Molecular testing by PCR (ELITe InGenius) for Mycobacterium tuberculosis was negative. Molecular testing was performed as part of the initial evaluation for tuberculous lymphadenitis; however, given its lower sensitivity in extrapulmonary specimens, a negative result alone cannot definitively exclude this diagnosis. The specimen had a purulent and hemorrhagic appearance. Gram-stained smears were prepared from each sample. Microscopic examination revealed a marked inflammatory reaction in only one smear (from the purulent material). Actinomycosis is typically a polymicrobial anaerobic infection. The identification of filamentous, branching Gram-positive rods with a beaded appearance on Gram staining, together with a negative modified acid-fast bacilli (AFB) stain, supports the diagnosis of
Actinomyces infection and helps differentiate it from
Nocardia species (
Figure 3). The presumptive diagnosis was essential for further patient management and follow-up. Cultures on solid media remained negative after 48 h. Because no growth was observed after the initial incubation period, the enrichment broths (thioglycolate) were maintained for further incubation. Subsequently,
Actinomyces georgiae was isolated from the enrichment broth and identified by MALDI-TOF mass spectrometry using the Bruker MALDI Biotyper (Bruker Corporation, Bremen, Germany) system with the manufacturer’s reference spectral library, after subculture onto Columbia agar supplemented with 5% sheep blood and incubated under anaerobic conditions for 4 days (
Figure 4).
After subculture onto Columbia agar and incubation under anaerobic conditions for 4 days, small whitish colonies with a rough surface were observed.

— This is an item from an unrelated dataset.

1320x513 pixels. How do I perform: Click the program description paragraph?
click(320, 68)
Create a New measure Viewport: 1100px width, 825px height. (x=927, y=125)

Cytopathological evaluation of the aspirated purulent material stained with hematoxylin–eosin revealed round basophilic aggregates composed of filamentous bacteria surrounded by an eosinophilic border, consistent with the Splendore–Hoeppli phenomenon.
Following microbiological confirmation of Actinomyces georgiae, the infectious diseases consultation was obtained to establish prolonged antibiotic therapy and to evaluate the potential risks to the ongoing pregnancy. Amoxicillin-clavulanic acid was prescribed for 3 months. During the course of treatment, the patient underwent obstetric–gynecological consultation and fetal morphological evaluation to monitor the pregnancy. The therapeutic strategy was carefully tailored to the patient’s physiological state. Amoxicillin-clavulanic acid was selected as the primary agent due to its broad-spectrum efficacy against Actinomyces species and frequent co-pathogens, as well as its well-documented safety profile during pregnancy. While traditional regimens for actinomycosis often extend from 6 to 12 months, the 3-month duration in this case was justified by the prompt clinical response following surgical drainage and the complete closure of all fistula tracts. To ensure sustained resolution, the patient was monitored for 6 months post-therapy, with no signs of recurrence.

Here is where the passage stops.